Saat ini kedua sahabatku dan aku duduk di sebuah cafe yang baru saja di buka. Tempatnya tak jauh dari sekolah kami. Dibangun dengan nuansa klasik khas Pulau Dewata Bali.
"Jadi ya gitu" aku menceritakan kejadian tempo hari kepada Bianca dan Ayu. Dimana aku dengan terpaksa harus pulang bersama Ferdy dan harus hujan-hujanan di jalan.
"Sumpah. Serius lo?" Bianca menggebrak meja cafe membuat beberapa pengungjung lain tersentak dan melihat ke arah kami dengan tatapan tak enak.
"Biasa aja kali Ca. Nggak malu apa dilihatin?" kata Ayu.
"Iya. Gue nggak bohong. Gue sebenernya juga ngerasa aneh sama si Ferdy yang tengilnya minta ampun, bisa kayak gitu sama gue" jawabku.
"Gue jadi yakin deh Ven kalo yang nolongin lo itu Ferdy" tambah Ayu.
"Tapi Ferdy bilang___"
"Itu cuman alibi lah Ven. Gengsi lah dia kalau bilang nolongin elo. Secara kan dia iseng banget kalo sama elo" potong Ayu.
"Gue juga sempet mikir gitu sih Yuk. Tapi yaudah lah lupain aja. Guenya juga udah nggak kenapa-napa kok"
"Tapi tunggu deh lo mau nurutin kata-kata Ferdy?" tanya Bianca.
Aku hanya menggelengkan kepala.
"Gue rasa lo harus hati-hati deh Ven. Siapa tau dia mau macem-macem sama lo. Masa dia tiba-tiba jadi baik sama elo? Coba deh lo pikir lagi" kata Bianca.
"Bener tuh Ven kata Bianca"
Aku juga setuju dengan pendapat mereka berdua. Jika dipikir-pikir Ferdy berubah menjadi baik itu mendadak sekali. Biasanya orang yang berubah mendadak itu ada maunya.
"Tapi gengs, hati-hati yang gimana nih? Gue nggak dateng atau gue dateng tapi bawa bodyguard?" tanyaku.
"Ya nggak harus bawa bodyguard juga kali Ven" Bianca memutar kedua bola matanya.
"Gimana kalo gue sama Bianca jadi spy" kata Ayu bersemangat.
"Spy?" tanya Bianca.
"Iya Ca, kayak tadi. Nggak ketahuan juga kan kita" jawab Ayu sambil nyengir.
"Gue setuju sama lo!" kataku bersemangat.

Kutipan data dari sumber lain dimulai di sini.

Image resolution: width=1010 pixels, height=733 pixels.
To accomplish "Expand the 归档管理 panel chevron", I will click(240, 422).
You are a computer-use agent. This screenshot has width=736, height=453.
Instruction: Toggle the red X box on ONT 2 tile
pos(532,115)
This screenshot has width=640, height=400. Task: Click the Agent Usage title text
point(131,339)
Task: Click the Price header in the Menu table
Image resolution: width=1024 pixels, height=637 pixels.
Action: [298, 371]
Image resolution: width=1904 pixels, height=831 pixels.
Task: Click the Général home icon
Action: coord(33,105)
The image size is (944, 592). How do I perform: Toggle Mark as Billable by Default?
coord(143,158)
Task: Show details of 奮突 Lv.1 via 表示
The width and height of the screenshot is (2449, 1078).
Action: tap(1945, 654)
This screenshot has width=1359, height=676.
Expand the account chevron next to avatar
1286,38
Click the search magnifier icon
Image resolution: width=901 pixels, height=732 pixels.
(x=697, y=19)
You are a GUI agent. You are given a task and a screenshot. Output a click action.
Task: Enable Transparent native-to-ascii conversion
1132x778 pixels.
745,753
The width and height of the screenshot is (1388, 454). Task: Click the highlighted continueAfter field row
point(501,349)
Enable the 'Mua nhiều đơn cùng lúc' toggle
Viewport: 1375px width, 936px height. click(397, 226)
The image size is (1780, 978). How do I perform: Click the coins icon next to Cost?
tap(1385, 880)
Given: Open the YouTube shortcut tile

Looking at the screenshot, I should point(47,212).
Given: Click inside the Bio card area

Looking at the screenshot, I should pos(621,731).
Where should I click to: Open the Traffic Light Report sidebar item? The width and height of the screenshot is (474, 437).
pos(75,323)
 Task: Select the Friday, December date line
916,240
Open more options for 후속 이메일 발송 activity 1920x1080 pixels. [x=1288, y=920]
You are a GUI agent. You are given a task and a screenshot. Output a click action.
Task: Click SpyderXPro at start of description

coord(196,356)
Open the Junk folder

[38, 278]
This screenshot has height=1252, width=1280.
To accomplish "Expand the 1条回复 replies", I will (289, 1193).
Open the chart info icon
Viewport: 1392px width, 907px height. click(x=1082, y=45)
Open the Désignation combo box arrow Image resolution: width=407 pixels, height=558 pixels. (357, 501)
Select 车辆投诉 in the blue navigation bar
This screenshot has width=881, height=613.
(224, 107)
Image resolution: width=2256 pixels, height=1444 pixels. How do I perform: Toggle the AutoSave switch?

"Yaudah deh kalo gitu gue juga seutuju" tambah Bianca.
"Unch, thankyou teman-teman terbaikku" kataku sambil memeluk mereka berdua.
⚪⚪⚪
Hari eksekusi pun tiba. Sebelum melancarkan aksi spy ala Bianca dan Ayu, mereka berdandan sangat all out. Bagaimana tidak, Bianca menggunakan rambut palsu sebahu berwarna merah, berkacamata hitam, berkaus hitam, dan celana hitam. Sedangkan Ayu ia menggunakan rambut palsu yang panjang berwarna coklat kehitaman, berkacamata putih, menggunakan jaket kulit hitam, dan celana jeans hitam sobek-sobek.
KAMU SEDANG MEMBACA
Dear, My Possessive Enemy
Teen Fiction[WARNING 18+]⚠Relasi aneh dari dua insan yang tidak pernah sehati namun tak pernah terpisah. Tak saling memahami, namun akhirnya saling mengikuti kemanapun angin membawa mereka pergi. ⚫ Ferdy: "I just wanna see. I just wanna see how beautiful you ar...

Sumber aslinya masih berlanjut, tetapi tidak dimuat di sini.